Tour de FranceFrankreich-Held geht im TV auf deutschen Rad-Star los: „Ekelhaft“
von Béla Csányi (bc)
Der Wind bei der Tour de France wird rauer! Die meisten der 3338,8 Kilometer hat das Peloton inzwischen hinter sich gebracht, die dritte und damit letzte Woche ist beim größten Radrennen der Welt in vollem Gange.
Wenn die Kräfte stetig schwinden und an Erholung bei den brettharten Alpenetappen nur noch bedingt zu denken ist, geht das bei allen Beteiligten im Umfeld der Tour de France auch mal an die Nerven.

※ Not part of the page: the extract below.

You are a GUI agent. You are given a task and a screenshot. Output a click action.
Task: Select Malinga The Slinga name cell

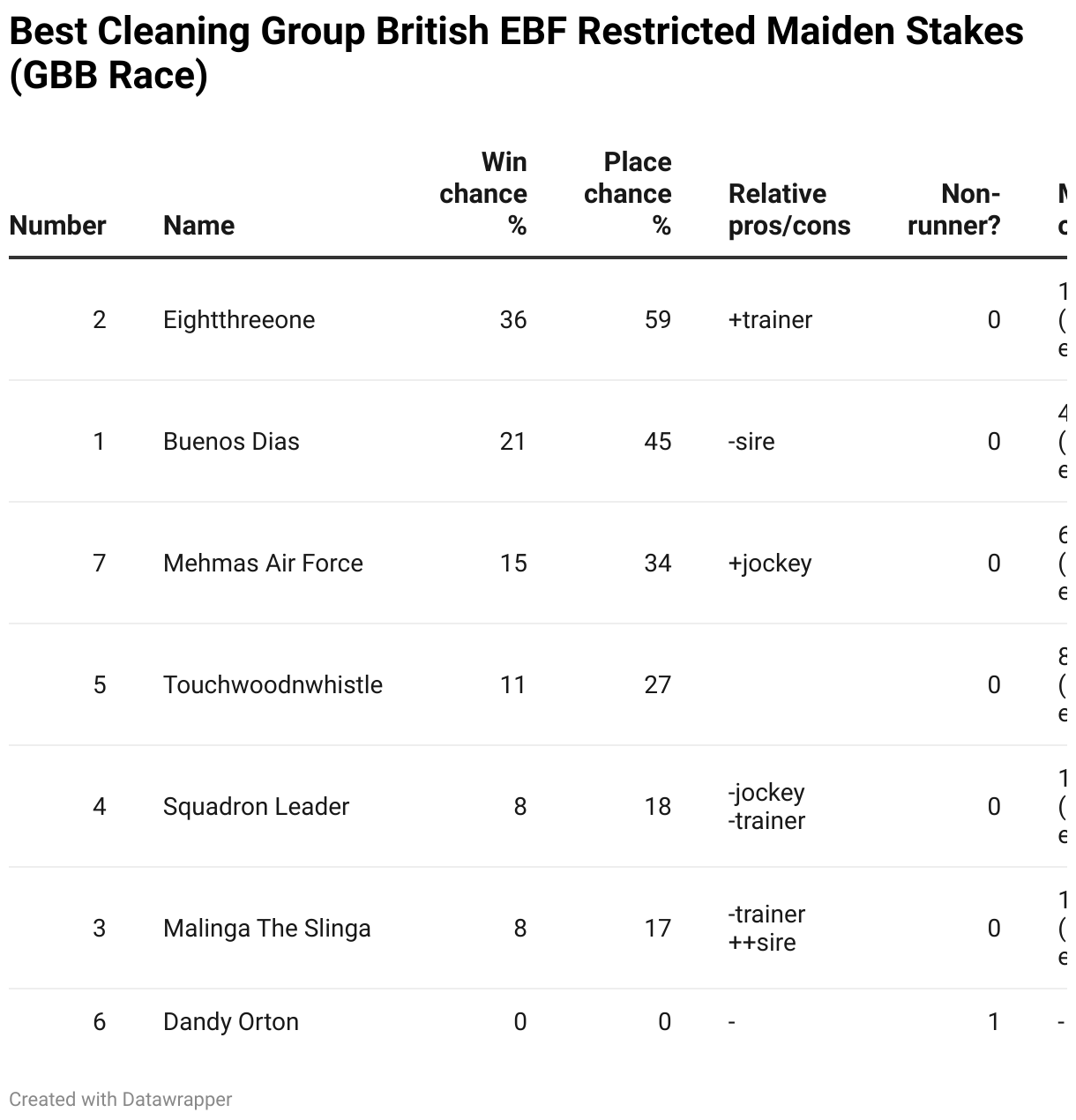tap(266, 928)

Tour de France: Thomas Voeckler wird im TV deutlich
Dass es unter den Fahrern mal hektischer werden kann, wenn die entscheidenden Abschnitte im Kampf um den Gesamtsieg und die Wertungs-Trikots auf dem Plan stehen, ist bekannt. Und so war die Etappe am Dienstag (22. Juli 2025) auf den mythischen Mont Ventoux in der Provence ein Musterbeispiel.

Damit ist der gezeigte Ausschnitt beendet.